From other posts Sikaflex seems appropriate, but which one?, I've seen 512 and 221 mentioned. 
Or should I repair with marine filler as mentioned in one post 
I have searched and studied similar posts to my question but I would still appreciate some guidance from you more experienced motorhomers.


----------



## finyar (May 25, 2008)

If the roof is GRP, I would repair them with Gel Coat, afterwards you can rub it down with 1600 grade wet and dry and the repair should be pracically invisible.
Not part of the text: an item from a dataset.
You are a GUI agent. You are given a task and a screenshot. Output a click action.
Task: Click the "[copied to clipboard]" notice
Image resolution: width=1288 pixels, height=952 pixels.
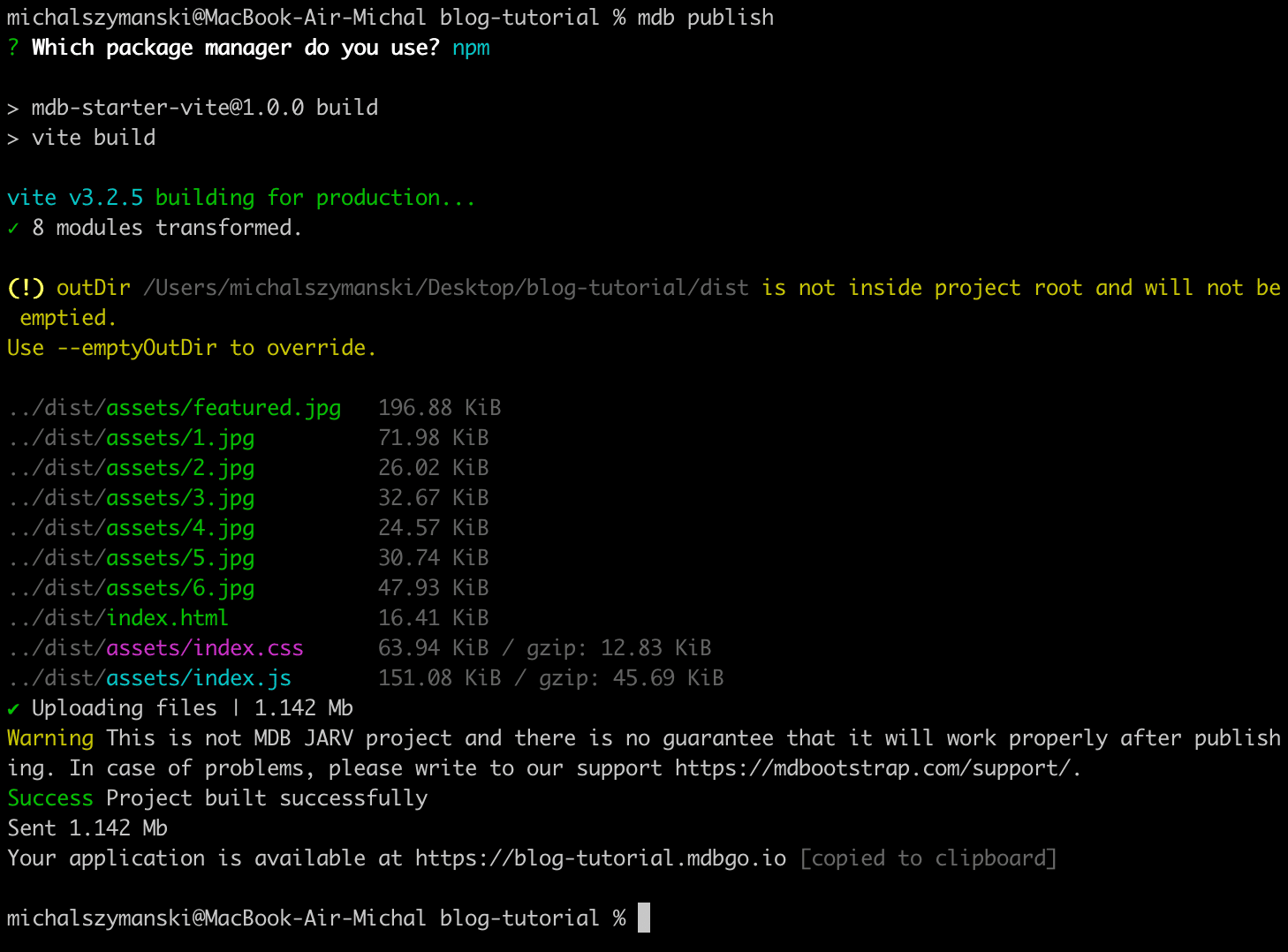pos(928,858)
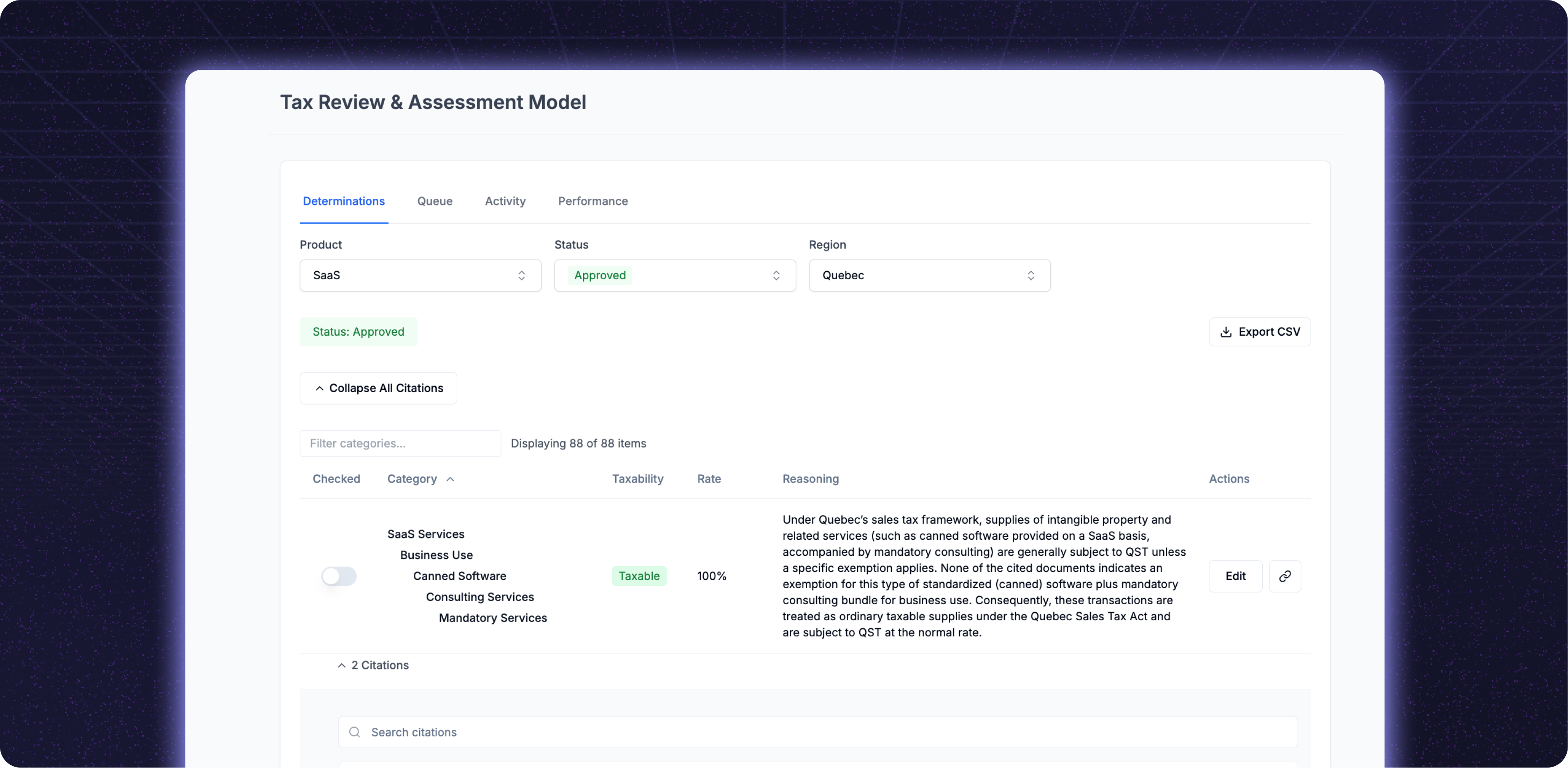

If the cracks are deep, why not squeez a sikaflex into them first to make sure that they are watertight, just stop a little form the top to leave space for the gelcoat

Regards
Finyar


----------



## gnscloz (Oct 4, 2008)

hi there agree with finyars first suggestion,

second idea the gel coat wont adhere to sikkaflex

personally if not that deep clean area around cracks and fill with sikkaflex, that will be the end of the problem, peugeot and renault been have good as glueing cars together for years, 
glued dome on roof with sikkaflex only, when it packed up took ages to get it off 

mark


----------



## pwilmo (Nov 7, 2007)

*Roof cracks*

Thankyou all for your advice. I'm worried now! 
... First step I will be buying a damp meter, from Amazon (seen one at £15.00 that has excellent reviews), assess water /damp damage. Then I will seek professional advice as I suspect sikaflex is only temporary. 
Once again, many thanks to all who took time to help me.


----------